E’ la madre
la persona più indicata per trasmettere al bambino la forza e il desiderio di vivere, senza i quali il neonato rischia in ogni momento di lasciarsi andare e di abbandonarci […]
– Jean-pierre Relier
Una donna che scopre di aspettare un bambino si trova ad affrontare vissuti complessi, che variano da persona a persona in base alla sua storia, alla sua personalità e alla sua soggettività. Sicuramente questo periodo è vissuto come una “crisi evolutiva” che porta la donna a porsi domande e a rielaborare il suo passato, attivando vissuti inconsci in relazione con la propria madre e col sé bambina.

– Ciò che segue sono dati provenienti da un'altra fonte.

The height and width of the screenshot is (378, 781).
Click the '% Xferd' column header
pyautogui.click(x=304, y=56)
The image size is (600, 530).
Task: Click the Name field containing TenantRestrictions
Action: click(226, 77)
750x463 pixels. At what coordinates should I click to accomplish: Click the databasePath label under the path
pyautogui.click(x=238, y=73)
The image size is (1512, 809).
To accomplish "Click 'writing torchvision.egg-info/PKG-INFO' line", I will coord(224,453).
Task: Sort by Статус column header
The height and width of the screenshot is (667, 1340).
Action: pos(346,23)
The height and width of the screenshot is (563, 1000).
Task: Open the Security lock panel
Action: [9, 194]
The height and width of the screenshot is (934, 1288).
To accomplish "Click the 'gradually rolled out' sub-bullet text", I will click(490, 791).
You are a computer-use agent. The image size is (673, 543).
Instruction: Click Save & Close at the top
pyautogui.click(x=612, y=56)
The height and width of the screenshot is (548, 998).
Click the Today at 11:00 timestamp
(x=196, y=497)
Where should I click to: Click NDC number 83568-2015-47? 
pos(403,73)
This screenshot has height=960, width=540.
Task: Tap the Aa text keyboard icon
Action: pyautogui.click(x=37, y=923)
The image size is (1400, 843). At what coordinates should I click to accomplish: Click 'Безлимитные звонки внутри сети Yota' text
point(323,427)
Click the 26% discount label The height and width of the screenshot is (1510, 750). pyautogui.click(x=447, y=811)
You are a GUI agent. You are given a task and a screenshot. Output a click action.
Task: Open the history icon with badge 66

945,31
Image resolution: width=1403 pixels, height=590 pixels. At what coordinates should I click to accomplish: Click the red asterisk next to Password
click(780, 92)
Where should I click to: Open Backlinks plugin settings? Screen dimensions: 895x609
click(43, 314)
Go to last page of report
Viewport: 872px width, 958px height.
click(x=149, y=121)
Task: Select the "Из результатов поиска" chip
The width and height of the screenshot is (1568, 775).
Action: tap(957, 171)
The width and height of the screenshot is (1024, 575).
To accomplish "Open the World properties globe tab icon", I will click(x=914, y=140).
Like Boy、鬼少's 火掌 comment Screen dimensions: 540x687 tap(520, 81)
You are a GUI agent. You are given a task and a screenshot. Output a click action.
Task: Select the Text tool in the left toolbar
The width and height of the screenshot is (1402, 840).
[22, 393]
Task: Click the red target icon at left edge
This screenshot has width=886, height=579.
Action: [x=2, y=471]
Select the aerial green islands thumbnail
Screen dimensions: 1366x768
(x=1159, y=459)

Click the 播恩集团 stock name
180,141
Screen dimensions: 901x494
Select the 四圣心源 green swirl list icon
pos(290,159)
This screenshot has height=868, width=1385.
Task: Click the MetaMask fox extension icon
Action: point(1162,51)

Secondo la psicoanalista americana Grete L. Bibring, questa crisi è necessaria per passare ad un nuovo stato di vita, dove la rielaborazione del passato permette il passaggio ad una progettazione futura. Questo processo è strettamente collegato al modo in cui la madre vivrà la sua gravidanza e successivamente allo stile materno che adotterà per accudire il figlio.
Madre si diventa
In Madri si diventa, lo psicoanalista italiano Massimo Ammaniti evidenzia diversi stili materni, nei quali le madri costruiscono la propria identità e i quali avrebbero una funzione predittiva sullo stile di accudimento che la donna avrà col suo bambino.
Ne definisce tre:
- madre integrata, la quale trasformerà il suo assetto abituale in funzione della gravidanza e la vivrà come un’esperienza arricchente e di evoluzione personale;
- madre ambivalente o non integrata, nella quale convivono vissuti ambivalenti come la paura e la voglia di diventare madre, per questo fa fatica ad adattarsi al cambiamento;
- madre ristretta, la quale vive la gravidanza come un’esperienza di passaggio, di non coinvolgimento, pronta a continuare la sua vita lavorativa e sociale di prima. Non c’è investimento affettivo ed elaborazione di un pensiero verso il bambino.
La gravidanza psicologica
Alla gravidanza che fisiologicamente procede, si affianca quindi anche una gravidanza psicologica che richiede la creazione di uno “spazio mentale” nel quale la donna è capace di vedersi madre e di pensare al bambino (Flore, slide del Master Educatore Perinatale, 2021).
Come afferma lo psicologo americano Danierl Stern in Nascita di una madre (1999), durante la gravidanza avvengono contemporaneamente tre processi: il feto si sviluppa, nella mente della madre prende forma l’idea della propria maternità e si struttura anche l’immagine del proprio bambino, il bambino immaginario. Accanto a questi pensieri ci sono anche le fantasie su come sarà il futuro padre, i futuri nonni e come si intrecceranno i rapporti all’interno della famiglia.
Stern definisce la mente della mamma come:
un vero e proprio laboratorio dove il futuro viene assemblato e poi rifatto daccapo […]
Dopo il terzo mese
Il modo in cui le donne immaginano il loro bambino influenzerà non solo il loro matrimonio, ma anche lo stile di vita e il modo di pensare (Imbasciati, Dabrassi, Cena, 2007).
Affinché la donna si prepari a diventare madre, questo processo di pensiero e di rielaborazione è fondamentale durante la gravidanza. La fantasia sul bambino immaginario inizia tendenzialmente dopo il terzo mese, quando i medici confermano il normale proseguimento della gravidanza.
Dal quarto mese con i movimenti del bambino e le immagini dell’ecografia la madre dà libero corso alle proprie fantasie, delineando un’immagine visiva e anche caratteriale, suggerita dai movimenti del bambino.
Tra l’ottavo e il nono mese, istintivamente la madre tende a distaccarsi dal bambino immaginario, perché saprà che presto incontrerà il bambino reale, che dovrà essere protetto dalle discrepanze tra le aspettative e la realtà (Stern, 1999).